Overcome Buyer Indecision With a Few Choice Words
Get potential buyers off the fence by clarifying their wants and needs before viewing homes.
January 1, 2004
Have you ever called a customer and had a conversation like this one?
“Hello, Mr. Smith, have you decided whether you’re going to make an offer on the Park Lane home? It seemed so perfect for you.”
“Well, yeah, but we think we’re going to hold off awhile. Why don’t you give us a call in a couple of weeks?”
If you’ve had dead-end exchanges like this, your problem actually developed long before this conversation happened. One of the main reasons people can’t make up their minds is a lack of clarity between salesperson and buyer about what the buyer really wants.
Clarify Wants and Needs Early
A lot of real estate professionals spend very little time questioning, probing, and clarifying the customer’s wants and needs. I call them “Pop-Tart practitioners” because as soon as they get a call about a house from a new prospect, they pop out of their chairs to show the listing. Avoid wasted time and falling victim to buyer indecision by getting buyers to think through their needs before you show a single home.
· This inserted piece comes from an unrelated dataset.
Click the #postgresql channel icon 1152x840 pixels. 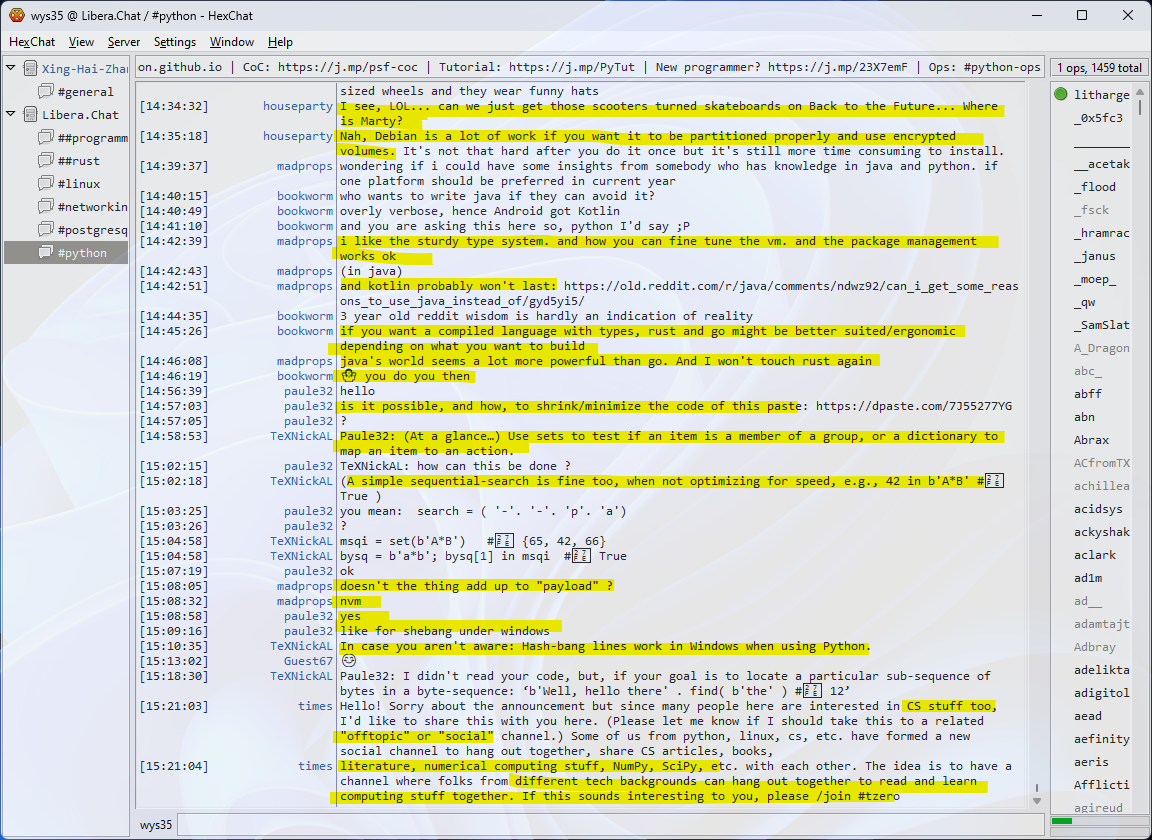(45, 230)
Understanding buyers’ desires starts with an initial counseling session. Take your time and use a good script or questionnaire to determine what type of home the buyers really want, what they can comfortably afford, and how ready they are to buy. For an example of a questionnaire you can use, check out the Buyer Questionnaire Form on my Web site. This form will help you take a prospect through some 30 questions regarding contact information, homebuying plans, experience with other real estate professionals, type of home desired, and ability to buy.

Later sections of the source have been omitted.